> WHAT IS EXPECTED: What is needed is an exact repeat of the lines from the line containing "Select the placeholder" through the final line of the entries below, and nothing else.

___ GIVEN DATA ___

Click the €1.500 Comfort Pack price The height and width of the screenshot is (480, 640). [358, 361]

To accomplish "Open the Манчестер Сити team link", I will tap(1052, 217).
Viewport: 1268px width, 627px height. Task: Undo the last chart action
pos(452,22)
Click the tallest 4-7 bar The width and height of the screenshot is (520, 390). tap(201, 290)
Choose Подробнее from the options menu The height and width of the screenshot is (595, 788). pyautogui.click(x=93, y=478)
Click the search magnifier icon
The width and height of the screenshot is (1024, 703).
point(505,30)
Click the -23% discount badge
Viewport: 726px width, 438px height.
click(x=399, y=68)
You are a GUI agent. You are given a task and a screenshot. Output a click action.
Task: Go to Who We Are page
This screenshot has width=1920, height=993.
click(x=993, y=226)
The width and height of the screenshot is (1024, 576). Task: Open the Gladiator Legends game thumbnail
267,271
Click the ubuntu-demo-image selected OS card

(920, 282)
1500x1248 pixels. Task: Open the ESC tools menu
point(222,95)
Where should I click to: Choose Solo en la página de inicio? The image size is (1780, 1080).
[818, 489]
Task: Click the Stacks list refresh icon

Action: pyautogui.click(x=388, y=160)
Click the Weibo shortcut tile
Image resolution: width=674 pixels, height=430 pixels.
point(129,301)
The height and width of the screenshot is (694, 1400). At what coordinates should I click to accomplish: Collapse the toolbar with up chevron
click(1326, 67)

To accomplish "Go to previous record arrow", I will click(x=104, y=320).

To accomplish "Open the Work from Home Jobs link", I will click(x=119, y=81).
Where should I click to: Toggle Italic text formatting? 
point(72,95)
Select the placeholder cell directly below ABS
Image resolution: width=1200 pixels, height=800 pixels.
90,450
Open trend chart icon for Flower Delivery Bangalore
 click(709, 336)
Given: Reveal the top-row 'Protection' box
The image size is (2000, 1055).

___

> ANSWER SECTION:
Select the placeholder cell directly below ABS
Image resolution: width=1200 pixels, height=800 pixels.
90,450
Open trend chart icon for Flower Delivery Bangalore
 click(709, 336)
Given: Reveal the top-row 'Protection' box
The image size is (2000, 1055).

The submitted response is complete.